> **Exercise goal**
In the material below, find each line with the word "section" and copy it.
[Start of Attachment]
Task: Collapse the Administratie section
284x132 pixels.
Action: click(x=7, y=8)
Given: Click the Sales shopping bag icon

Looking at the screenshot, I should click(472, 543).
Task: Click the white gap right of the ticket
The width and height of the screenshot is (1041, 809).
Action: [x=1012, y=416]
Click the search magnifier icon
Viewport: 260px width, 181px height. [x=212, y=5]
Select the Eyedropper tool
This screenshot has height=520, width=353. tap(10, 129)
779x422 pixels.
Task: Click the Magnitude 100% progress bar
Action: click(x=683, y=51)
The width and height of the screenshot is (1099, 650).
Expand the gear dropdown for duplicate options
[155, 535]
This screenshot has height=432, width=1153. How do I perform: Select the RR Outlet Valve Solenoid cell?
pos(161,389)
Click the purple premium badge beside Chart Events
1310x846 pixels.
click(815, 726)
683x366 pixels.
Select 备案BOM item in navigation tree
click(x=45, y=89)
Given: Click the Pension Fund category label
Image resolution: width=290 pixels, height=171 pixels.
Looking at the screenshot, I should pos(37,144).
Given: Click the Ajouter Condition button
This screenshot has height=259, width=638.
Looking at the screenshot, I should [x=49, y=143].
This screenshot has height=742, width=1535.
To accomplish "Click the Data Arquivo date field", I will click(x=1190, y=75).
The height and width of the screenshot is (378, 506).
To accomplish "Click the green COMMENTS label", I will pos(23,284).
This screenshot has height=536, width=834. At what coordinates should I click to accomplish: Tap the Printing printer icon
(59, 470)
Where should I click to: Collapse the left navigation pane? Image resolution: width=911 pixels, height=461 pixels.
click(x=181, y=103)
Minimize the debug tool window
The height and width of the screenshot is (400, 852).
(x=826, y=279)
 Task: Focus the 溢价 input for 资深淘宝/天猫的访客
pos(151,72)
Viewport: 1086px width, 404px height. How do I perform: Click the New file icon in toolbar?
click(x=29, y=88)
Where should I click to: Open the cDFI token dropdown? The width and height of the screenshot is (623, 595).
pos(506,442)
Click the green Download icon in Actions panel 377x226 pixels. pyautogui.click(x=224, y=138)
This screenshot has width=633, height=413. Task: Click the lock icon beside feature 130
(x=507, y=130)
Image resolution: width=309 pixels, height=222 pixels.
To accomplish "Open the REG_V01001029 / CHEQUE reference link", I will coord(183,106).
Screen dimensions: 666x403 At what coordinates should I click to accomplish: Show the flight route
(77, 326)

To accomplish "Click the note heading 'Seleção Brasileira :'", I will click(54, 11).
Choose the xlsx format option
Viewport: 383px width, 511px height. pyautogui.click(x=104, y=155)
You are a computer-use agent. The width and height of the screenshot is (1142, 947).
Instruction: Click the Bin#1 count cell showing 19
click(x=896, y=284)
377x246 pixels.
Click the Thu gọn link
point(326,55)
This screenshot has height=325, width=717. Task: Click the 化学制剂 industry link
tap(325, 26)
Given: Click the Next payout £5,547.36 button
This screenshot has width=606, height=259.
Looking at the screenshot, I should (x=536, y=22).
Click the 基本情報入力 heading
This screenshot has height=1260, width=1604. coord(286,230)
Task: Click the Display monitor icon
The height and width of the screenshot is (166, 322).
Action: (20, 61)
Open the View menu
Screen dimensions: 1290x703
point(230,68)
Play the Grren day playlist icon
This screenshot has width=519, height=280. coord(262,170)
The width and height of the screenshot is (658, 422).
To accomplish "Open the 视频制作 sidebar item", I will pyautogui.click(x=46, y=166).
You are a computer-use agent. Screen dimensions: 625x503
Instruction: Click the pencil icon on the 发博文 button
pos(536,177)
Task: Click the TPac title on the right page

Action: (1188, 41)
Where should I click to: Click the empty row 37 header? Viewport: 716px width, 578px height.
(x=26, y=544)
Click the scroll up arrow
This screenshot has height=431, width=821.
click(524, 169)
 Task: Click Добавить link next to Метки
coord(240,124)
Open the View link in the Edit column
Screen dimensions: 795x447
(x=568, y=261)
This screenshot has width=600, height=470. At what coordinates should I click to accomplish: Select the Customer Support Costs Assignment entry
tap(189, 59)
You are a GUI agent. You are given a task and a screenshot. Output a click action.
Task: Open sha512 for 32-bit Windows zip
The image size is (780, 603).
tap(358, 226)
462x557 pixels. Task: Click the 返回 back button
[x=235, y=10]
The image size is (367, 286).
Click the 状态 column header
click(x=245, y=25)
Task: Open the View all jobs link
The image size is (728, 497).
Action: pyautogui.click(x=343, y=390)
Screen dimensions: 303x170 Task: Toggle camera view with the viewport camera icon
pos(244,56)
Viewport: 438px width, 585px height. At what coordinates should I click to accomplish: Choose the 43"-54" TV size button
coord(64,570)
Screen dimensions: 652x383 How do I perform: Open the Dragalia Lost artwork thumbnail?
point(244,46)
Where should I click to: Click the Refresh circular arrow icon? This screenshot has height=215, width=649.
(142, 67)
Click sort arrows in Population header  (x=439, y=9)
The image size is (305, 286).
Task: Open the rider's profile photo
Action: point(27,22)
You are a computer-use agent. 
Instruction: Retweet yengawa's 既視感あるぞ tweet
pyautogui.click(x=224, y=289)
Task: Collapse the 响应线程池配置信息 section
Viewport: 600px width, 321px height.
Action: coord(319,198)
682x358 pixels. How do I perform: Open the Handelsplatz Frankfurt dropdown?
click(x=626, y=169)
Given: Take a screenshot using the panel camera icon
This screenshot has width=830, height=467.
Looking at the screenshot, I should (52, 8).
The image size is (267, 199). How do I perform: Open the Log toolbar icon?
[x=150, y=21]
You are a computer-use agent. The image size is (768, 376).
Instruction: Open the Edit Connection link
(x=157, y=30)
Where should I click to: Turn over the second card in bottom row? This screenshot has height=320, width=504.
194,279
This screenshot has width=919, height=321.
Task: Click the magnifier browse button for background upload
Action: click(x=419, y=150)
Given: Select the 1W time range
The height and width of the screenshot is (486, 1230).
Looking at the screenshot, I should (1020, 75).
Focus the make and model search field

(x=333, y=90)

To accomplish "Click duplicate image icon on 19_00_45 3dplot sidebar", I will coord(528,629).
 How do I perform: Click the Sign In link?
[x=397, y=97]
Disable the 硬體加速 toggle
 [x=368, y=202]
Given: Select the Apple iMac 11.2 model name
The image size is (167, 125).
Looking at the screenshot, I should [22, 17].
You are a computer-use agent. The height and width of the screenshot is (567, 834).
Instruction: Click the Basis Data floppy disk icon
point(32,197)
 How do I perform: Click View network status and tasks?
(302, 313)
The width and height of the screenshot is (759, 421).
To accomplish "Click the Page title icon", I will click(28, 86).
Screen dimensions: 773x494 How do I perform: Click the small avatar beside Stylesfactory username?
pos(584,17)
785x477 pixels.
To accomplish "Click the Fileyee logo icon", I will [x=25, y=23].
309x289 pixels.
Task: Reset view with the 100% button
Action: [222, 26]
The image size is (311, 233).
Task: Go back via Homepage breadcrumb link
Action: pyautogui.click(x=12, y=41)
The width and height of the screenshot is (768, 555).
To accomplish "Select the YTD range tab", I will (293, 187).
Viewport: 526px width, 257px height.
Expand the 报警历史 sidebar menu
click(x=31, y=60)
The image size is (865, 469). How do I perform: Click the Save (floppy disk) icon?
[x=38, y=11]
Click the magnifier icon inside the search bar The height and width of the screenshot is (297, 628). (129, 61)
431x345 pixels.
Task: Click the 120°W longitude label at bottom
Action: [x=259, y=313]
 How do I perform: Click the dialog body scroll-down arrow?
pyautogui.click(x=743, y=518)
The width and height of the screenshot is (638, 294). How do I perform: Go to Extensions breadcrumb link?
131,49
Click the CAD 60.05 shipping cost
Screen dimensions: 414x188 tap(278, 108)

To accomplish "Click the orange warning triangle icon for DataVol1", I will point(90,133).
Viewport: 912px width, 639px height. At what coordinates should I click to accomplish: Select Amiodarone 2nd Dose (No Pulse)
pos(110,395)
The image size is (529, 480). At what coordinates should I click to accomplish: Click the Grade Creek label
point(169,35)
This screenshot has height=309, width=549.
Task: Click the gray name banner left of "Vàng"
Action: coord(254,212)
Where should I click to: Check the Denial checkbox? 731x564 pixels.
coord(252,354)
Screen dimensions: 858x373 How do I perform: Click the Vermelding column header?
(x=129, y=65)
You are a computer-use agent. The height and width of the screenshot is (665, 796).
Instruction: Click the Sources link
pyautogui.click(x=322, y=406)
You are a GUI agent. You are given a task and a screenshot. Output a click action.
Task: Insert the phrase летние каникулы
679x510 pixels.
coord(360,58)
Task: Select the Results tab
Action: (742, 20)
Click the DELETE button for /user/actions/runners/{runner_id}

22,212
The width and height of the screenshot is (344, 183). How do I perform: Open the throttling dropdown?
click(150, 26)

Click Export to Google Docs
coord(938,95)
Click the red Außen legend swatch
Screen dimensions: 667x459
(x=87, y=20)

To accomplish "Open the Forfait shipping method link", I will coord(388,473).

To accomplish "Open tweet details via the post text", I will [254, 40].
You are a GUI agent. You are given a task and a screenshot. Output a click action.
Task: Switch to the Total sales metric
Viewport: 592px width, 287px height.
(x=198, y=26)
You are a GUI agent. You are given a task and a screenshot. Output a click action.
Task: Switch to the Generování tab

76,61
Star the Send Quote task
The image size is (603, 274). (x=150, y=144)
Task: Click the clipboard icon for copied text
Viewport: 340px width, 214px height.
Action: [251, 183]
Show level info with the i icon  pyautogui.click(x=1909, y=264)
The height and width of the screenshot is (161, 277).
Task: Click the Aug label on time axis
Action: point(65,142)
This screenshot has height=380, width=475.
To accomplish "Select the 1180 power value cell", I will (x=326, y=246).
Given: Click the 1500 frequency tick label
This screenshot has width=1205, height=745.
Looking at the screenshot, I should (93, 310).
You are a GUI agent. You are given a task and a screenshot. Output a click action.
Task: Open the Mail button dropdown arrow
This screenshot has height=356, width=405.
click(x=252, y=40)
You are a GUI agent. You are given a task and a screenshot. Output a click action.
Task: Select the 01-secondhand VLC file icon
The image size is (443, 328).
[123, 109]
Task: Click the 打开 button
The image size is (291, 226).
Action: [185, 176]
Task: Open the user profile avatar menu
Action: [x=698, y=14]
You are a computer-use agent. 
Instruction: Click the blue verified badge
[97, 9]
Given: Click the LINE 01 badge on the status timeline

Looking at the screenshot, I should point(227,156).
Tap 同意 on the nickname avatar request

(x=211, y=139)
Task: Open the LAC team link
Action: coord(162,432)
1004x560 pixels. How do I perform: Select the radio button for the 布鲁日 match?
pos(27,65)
[End of Attachment]
> **Exercise output**
Task: Collapse the Administratie section
Task: Collapse the 响应线程池配置信息 section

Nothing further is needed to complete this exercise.